Meu pai estava animado com a nova rotina e os amigos da mesma idade que conheceu no Facebook. Ele sabia que mais cedo ou mais tarde eu daria um jeito na minha vida. Fui jantar com Clara e nos encontramos com Selim. Eu quase pude tocar a tensão entre os dois. Clara me olhou com desespero e deu para perceber como ela ficou desconfortável. Selim estava tão bonito quanto na escola. Agora com a barba maior e bem mais musculoso. Era impossível Clara resistir a tudo isso.
- Selim como você está? Não nos vemos há anos.
- Estou bem Amelia. Você continua muito bonita. O que tem feito?
- Eu tinha uma floricultura mas precisei vender essa semana. Os clientes diminuíram muito.
- Sinto muito. Se eu soubesse teria ajudado.
- Sem problema.
Clara se manteve calada, de cabeça baixa e evitava olhar para Selim. Tomou várias taças de vinho e eu já sabia que teria que carregá-la no fim da noite.
- E você Selim, o que tem feito?
- Abri uma empresa de produtos e equipamentos de limpeza. Inclusive estou aqui para resolver a abertura de uma filial e eles contrataram nossos serviços.
- Ah que legal! Soube que você estava em Alghero no fim de ano.
- Sim. Eu fui lá encontrar uns amigos e aproveitei para tratar de negócios também.
- Entendi.
- Você está procurando emprego? Algo específico?
- Sim. Não procuro nada específico.
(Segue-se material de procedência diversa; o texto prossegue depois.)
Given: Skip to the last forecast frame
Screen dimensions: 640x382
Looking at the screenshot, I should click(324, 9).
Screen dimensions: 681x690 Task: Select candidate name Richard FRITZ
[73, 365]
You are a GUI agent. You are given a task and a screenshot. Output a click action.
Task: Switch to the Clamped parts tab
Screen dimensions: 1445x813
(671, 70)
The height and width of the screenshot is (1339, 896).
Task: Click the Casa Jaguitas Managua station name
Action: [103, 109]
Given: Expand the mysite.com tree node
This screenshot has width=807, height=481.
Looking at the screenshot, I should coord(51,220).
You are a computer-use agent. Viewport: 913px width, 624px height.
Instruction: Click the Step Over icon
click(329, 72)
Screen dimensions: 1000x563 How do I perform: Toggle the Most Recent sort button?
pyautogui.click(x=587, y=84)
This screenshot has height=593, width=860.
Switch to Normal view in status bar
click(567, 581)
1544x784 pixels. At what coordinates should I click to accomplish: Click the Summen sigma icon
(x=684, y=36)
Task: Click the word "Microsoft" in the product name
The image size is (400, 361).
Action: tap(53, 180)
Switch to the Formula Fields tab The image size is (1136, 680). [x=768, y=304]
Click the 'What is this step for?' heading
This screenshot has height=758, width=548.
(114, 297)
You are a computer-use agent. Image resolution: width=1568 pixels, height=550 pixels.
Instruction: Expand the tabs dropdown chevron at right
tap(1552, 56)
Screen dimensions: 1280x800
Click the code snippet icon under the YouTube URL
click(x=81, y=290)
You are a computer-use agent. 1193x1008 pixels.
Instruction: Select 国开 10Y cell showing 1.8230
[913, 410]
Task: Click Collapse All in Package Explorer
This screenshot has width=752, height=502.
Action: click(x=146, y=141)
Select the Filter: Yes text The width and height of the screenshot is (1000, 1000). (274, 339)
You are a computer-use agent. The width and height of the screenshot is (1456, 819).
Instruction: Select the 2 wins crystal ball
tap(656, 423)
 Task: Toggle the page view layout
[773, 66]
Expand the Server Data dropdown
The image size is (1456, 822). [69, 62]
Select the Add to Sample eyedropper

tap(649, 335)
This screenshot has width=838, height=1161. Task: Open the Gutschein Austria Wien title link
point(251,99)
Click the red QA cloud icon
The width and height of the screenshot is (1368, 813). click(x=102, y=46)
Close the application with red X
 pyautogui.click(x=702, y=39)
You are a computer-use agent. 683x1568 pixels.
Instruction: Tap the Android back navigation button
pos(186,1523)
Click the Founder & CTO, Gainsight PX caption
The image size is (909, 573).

Não estou em condições de escolher, até porque as contas vão chegar.
- Eu tenho um amigo que está procurando uma assistente e babá.
- Babá?
- Ele é pai solteiro e o bebê passou uns meses no hospital e vai sair na semana que vem. O coitado está em desespero.
- O que preciso fazer exatamente?
- Cuidar do bebê e organizar a agenda dele com os compromissos da semana.
- Ele mora aqui em Palermo?
- Não. Mora em Roma.
- Preciso pensar.
Clara resolveu abrir a boca e falar.
- Você vai Amelia. Está na hora de mudar a rota. Chega de Palermo, chega de pensar só no seu pai e chega de viver os sonhos da sua mãe.
- Clara, você vai expor minha vida inteira para o Selim.
- Ele não liga. Liga Selim?
- Eu? Não, imagina nem prestei atenção.
- Viu? Agora me escuta. Você vai aceitar. Vai ganhar um bom salário e vai poder juntar dinheiro e fazer planos para o futuro.
- Mas eu preciso ir para Roma. Não gosto muito de cidade grande e você sabe.
- Eu sei mas você precisa se arriscar.
Quando ela terminou, eu lembrei da frase que li no avião uns dias atrás. Eu realmente tenho medo de me arriscar. Sempre coloco meus pés onde posso ver. Agora ela pede que me aproxime da borda do penhasco, feche os olhos e me jogue esperando que não irei quebrar a cara no fim, nesse caso quebraria todos os ossos.
- Tudo bem, eu aceito.
- Isso! Amiga vai dar tudo certo.
- Espero. Selim como vai ser? Preciso ir na empresa? Estarei livre nos próximos dias.
- Vou ligar para ele, combino tudo e te aviso. Pode ser?
- Pode sim. Muito obrigada.
- Por nada. Aliás você tem experiencia com crianças?
- Sim. Trabalhei alguns anos como ajudante em uma creche na época da faculdade.
- Perfeito então.
Roma. Como eu iria explicar para o meu pai que eu irei morar em Roma se a entrevista der certo? Ele nunca ficou sozinho. E eu nunca morei com estranhos. Preparei o café da manhã e pensei nas diferentes formas de contar para ele.
- Papai. Preciso falar com o senhor. Recebi uma proposta de emprego , vou fazer a entrevista hoje.
- Isso é ótimo. Qual tipo de trabalho?
- Assistente e babá.
- Babá?
- O homem é pai solteiro e precisa de ajuda com o bebê e outras coisas relacionadas ao trabalho dele.
- Você vai ganhar bem?
- Acho que sim. Vamos discutir isso hoje eu acho. Só que tem que problema. Ele mora em Roma.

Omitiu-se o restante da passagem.